> [Énoncé du problème]
Pourriez-vous écrire la suite du texte sur la crise congolaise de 1961, en reprenant juste après sa dernière phrase ?

> [Texte source]

Quelques mois à peine après l’indépendance, la République du Congo était affrontée à des crises multiples : les sécessions du Katanga et du Sud-Kasaï, les conflits institutionnels et constitutionnels.  Le Gouvernement congolais, caractérisé par le bicéphalisme, ne tarda pas d’éclater. L’installation du Collège des Commissaires par le Colonel Mobutu avec l’appui de Monsieur Kasa-Vubu et de l’Occident se heurta à des oppositions des provinces. Ce Gouvernement dont la légitimité fut contestée, rencontra à son tour des difficultés dans ses relations avec l’ONU. 

La rébellion de Gizenga en vue de rétablir l’unité nationale et de reconquérir le pouvoir après l’assassinat de Patrice Lumumba d’une part, et la résolution du Conseil de Sécurité de l’ONU du 21 février 1961 tendant à désarmer les soldats congolais et à mettre le Congo sous sa tutelle d’autre part, favorisèrent le rapprochement entre les sécessionnistes et le Gouvernement Central. De part et d’autre, on craignait l’avancée de la rébellion lumumbiste qui gagnait du terrain. Face au morcellement du pouvoir, aux tendances centrifuges et aux oppositions violentes, le besoin se faisait sentir de rétablir la légitimité contestée tant sur le plan national que sur le plan international. C’est ce qui va ouvrir la voie à une série de rencontres, de concertations en vue de trouver une solution à la crise congolaise. 

Ainsi y aura-t-il la concertation de Léopoldville, la Conférence de Tananarive et la Conférence de Coquilhatville, toutes les trois préparant le Conclave de Lovanium. Nous remarquons que toutes ces rencontres s’effectueront en l’espace d’une année. 

LA CONCERTATION DE LEOPOLDVILLE 

Cette rencontre (appelée par certains « la Table Ronde de Léopoldville ») était convoquée pour le 25 janvier 1961 et avait pour objectif officiel la réforme des structures politiques du Con-go. 
Il s’agissait en fait de la remise en cause de l’ensemble des Institutions du pays. Pour cela, il fallait sélectionner la représentation qui devait refléter toutes les opinions et tous les milieux. Si la formation d’un nouveau Gouvernement était prévue, le Premier Ministre et le Chef de l’Etat gardaient leurs prérogatives. 

Il était un fait qu’en recourant à une table ronde et non au Parlement existant et qui ne représentait qu’une partie du pays, le Chef de l’Etat avait voulu apaiser ceux qui ne trouvaient pas leur compte dans cette Institution.

> [Informations affichées]

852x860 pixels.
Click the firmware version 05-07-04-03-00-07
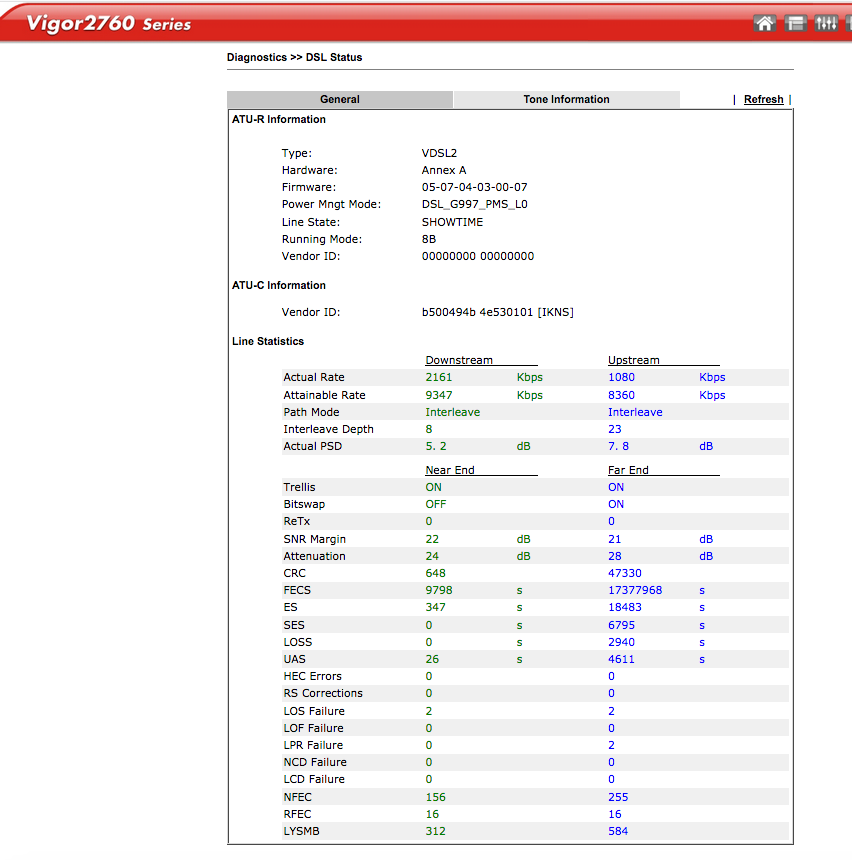point(474,188)
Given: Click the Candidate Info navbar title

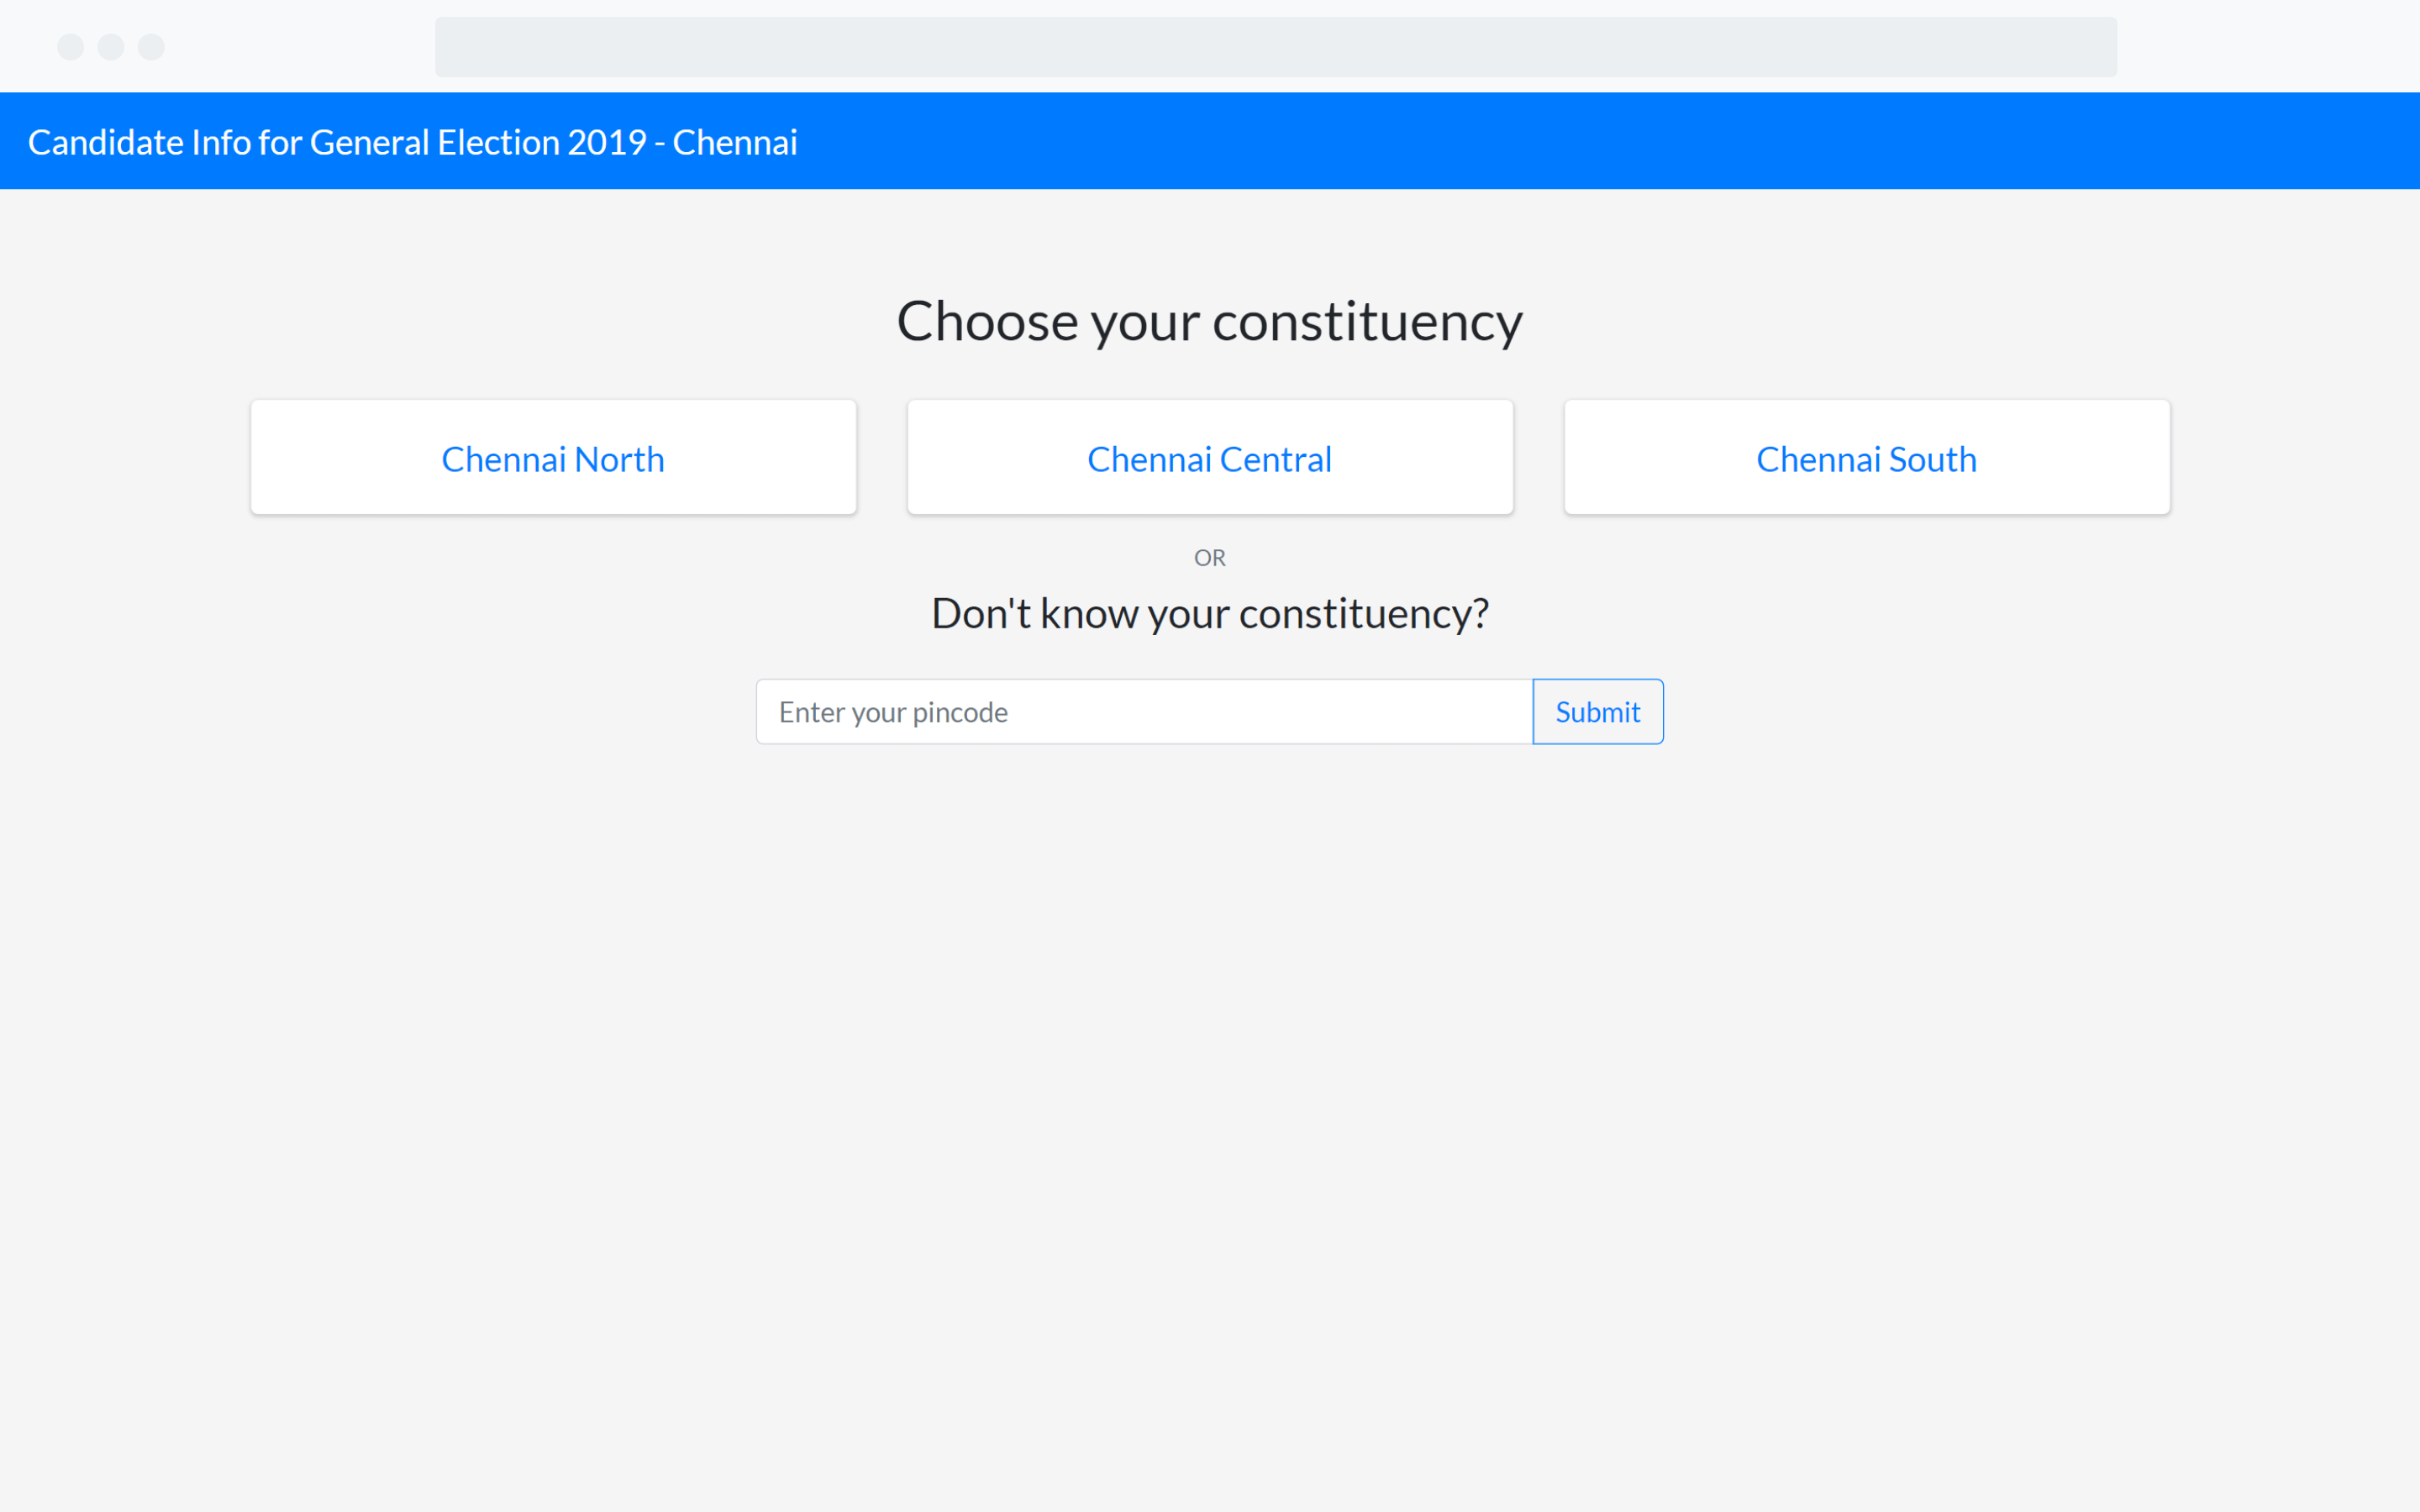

> [Réponse produite]
Rappelons qu’à cette époque, le Parlement était suspendu et les politiciens suspectés. Monsieur Ileo fit donc appel à tous les Congolais de bonne volonté. Les délégués du Katanga, refusant de participer à la rencontre, souhaitaient que si celle-ci devait avoir lieu, elle devrait se tenir à Elisabethville. Les mêmes démarches faites en direction des autorités de Stanleyville et du Kivu étaient restées sans succès. Ainsi, à l’ouverture, l’absence des représentants de ces trois provinces était visiblement remarquable. Tout compte fait, sur les 22 provinces, on constata lors des votes à la séance du 28 janvier qu’il y avait seulement 126 votants.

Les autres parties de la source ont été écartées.